■ **Document text**

Tuesday, March 29, 2011

Heavenly Homemade Hummus

run food processor and drop garlic cloves in

One lemon is usually enough...also use a very high quality olive oil (you do get what you pay for)

Fine tune as you process

Add fresh lemon juice 
(DO NOT USE 'realemon' bottled lemon juice)

The whipped/creamy consistency that we like

My 11 year old recipe from Bon Appetit magazine that I've fine tuned

drizzle with extra virgin olive oil and sprinkle
with some authentic paprika

serve (again, drizzle with EVOO and paprika sprinkle)
with some hot pita bread
(don't serve with cold pita bread)

Hummus is one of the healthiest (and even cheap) foods – yet it’s so good and there is nothing to feel guilty about. 

I don’t like store bought ones-they taste dry and not very flavorful.  Fresh (no more than two days old) homemade hummus is the best.  Many Middle Eastern restaurants make their own hummus and the fresh taste is just like homemade.  I prefer a fairly whipped/creamy consistency for hummus-this allows the subtle flavors to be showcased and not be overcome by a dry texture.

Many people like to make variations of this.  I like the old fashioned, traditional hummus.  Some cultures make it with fava beans  also.

Hummus Recipe

2 15 ½ ounce cans of garbanzo beans drained (save a little water for part of the water for mixing (or one 29 ounce can)
½ cup water (mixed with garbanzo bean can liquid)-will add more later (to taste)
½ cup tahini  (it helps to bring tahini to room temperature so you add a consistent mix of this as it tends to separate when refrigerated)

■ **Study questions**
1. List each ingredient, with its stated amount, given under the "Hummus Recipe" heading of the hummus post.
2. Answer these questions from the hummus post:
(a) Which bottled lemon juice does the post say not to use?
(b) From which magazine did the recipe originally come, and how old is it?
(c) How old can homemade hummus be and still count as fresh?
3. Carry on the hummus post from its last line, completing the recipe in the same style.

■ **Dataset entries**

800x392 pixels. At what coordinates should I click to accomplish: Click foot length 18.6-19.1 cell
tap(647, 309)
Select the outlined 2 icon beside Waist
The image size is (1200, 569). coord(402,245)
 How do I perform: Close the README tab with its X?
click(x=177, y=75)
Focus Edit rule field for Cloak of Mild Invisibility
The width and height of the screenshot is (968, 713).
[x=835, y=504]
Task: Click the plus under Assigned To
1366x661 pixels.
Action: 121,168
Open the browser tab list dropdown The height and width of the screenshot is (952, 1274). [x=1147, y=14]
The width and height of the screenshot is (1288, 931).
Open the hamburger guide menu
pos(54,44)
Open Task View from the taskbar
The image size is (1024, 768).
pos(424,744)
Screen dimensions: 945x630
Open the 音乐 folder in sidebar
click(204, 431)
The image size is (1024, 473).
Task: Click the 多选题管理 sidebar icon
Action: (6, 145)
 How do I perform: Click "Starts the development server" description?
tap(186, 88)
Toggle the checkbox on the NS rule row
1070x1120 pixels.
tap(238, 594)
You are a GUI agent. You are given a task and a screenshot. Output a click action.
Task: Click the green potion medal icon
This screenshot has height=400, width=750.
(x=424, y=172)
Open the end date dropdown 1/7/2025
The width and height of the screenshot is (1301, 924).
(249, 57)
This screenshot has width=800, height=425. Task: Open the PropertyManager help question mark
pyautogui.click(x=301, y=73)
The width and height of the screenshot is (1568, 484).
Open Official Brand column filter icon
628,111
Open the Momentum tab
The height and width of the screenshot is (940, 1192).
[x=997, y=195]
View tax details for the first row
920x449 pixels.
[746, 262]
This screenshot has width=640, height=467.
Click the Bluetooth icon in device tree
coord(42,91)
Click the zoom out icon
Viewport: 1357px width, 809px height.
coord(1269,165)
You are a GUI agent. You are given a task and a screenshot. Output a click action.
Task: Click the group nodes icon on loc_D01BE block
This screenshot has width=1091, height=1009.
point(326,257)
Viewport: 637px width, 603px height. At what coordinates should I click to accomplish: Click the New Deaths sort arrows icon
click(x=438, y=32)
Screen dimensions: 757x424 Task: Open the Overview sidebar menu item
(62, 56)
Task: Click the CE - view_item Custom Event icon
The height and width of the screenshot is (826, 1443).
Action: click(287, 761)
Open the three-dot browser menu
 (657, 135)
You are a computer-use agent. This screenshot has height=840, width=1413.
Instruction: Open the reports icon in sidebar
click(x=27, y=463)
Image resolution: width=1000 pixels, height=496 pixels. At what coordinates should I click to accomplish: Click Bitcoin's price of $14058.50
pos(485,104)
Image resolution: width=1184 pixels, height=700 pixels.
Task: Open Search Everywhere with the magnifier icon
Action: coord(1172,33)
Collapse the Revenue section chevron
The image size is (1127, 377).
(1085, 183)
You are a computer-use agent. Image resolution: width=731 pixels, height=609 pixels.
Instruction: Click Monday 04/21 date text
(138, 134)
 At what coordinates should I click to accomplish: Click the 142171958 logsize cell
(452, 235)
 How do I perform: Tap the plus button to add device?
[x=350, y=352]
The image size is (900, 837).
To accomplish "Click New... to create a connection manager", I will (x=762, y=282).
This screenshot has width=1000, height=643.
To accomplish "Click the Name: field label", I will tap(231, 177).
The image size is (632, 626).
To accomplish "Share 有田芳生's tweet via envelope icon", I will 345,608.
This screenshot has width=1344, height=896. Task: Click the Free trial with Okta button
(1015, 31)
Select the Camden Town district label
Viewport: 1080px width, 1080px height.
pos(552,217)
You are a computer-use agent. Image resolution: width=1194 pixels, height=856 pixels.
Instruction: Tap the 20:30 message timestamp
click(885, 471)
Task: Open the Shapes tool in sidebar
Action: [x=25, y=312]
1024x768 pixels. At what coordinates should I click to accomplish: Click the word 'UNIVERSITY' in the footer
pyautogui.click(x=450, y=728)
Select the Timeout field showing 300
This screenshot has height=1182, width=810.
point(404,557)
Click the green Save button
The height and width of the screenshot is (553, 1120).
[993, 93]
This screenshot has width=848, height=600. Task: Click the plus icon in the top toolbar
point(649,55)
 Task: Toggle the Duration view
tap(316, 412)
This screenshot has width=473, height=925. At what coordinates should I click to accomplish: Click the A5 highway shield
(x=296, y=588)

■ **Response list**
1.
- Garbanzo beans: two 15 ½ ounce cans, drained (or one 29 ounce can)
- Water: ½ cup, mixed with the garbanzo bean can liquid, with more added later to taste
- Tahini: ½ cup

2.
(a) 'realemon' bottled lemon juice.
(b) Bon Appetit magazine; it is 11 years old.
(c) No more than two days old.

3.
½ cup (but will add more) Extra Virgin Olive Oil (you really get what you pay for with olive oil-the cheap extra virgin olive oils aren’t even real-caveat emptor)
1 heaping teaspoon of ground cumin
3 cloves of garlic
1 lemon

Run garlic through food processor (have the food processor running and throw in garlic cloves-turn off when all crushed).

Put garbanzo beans along with all other ingredients, pulse first and then run food processor for a few minutes.  At this point you will need to fine tune this recipe. As I mentioned,  I like hummus that has a slightly whipped consistency (many restaurants and store bought ones are too dense and the flavor beyond the garbanzo beans doesn’t come through).  I add extra virgin olive oil as the food processor runs and a little more water.  Then I add the lemon juice (roll the lemons before squeezing – this makes it easier to squeeze the juice out).  If after adding the lemon juice it’s still too dense, add a little more extra virgin olive oil and a bit water (again the consistency is a matter of preference).

Transfer to serving plates/bowl-drizzle with a little extra virgin olive oil and sprinkle a bit of real Hungarian paprika on it (this is how most middle eastern restaurants serve it).  Serve with some warmed up pita bread (the fresher the better).

Hummus is an extremely healthy dish. Another side benefit of homemade hummus for us is that Jordan can eat it! It's not cross contaminated with dairy, nuts, etc.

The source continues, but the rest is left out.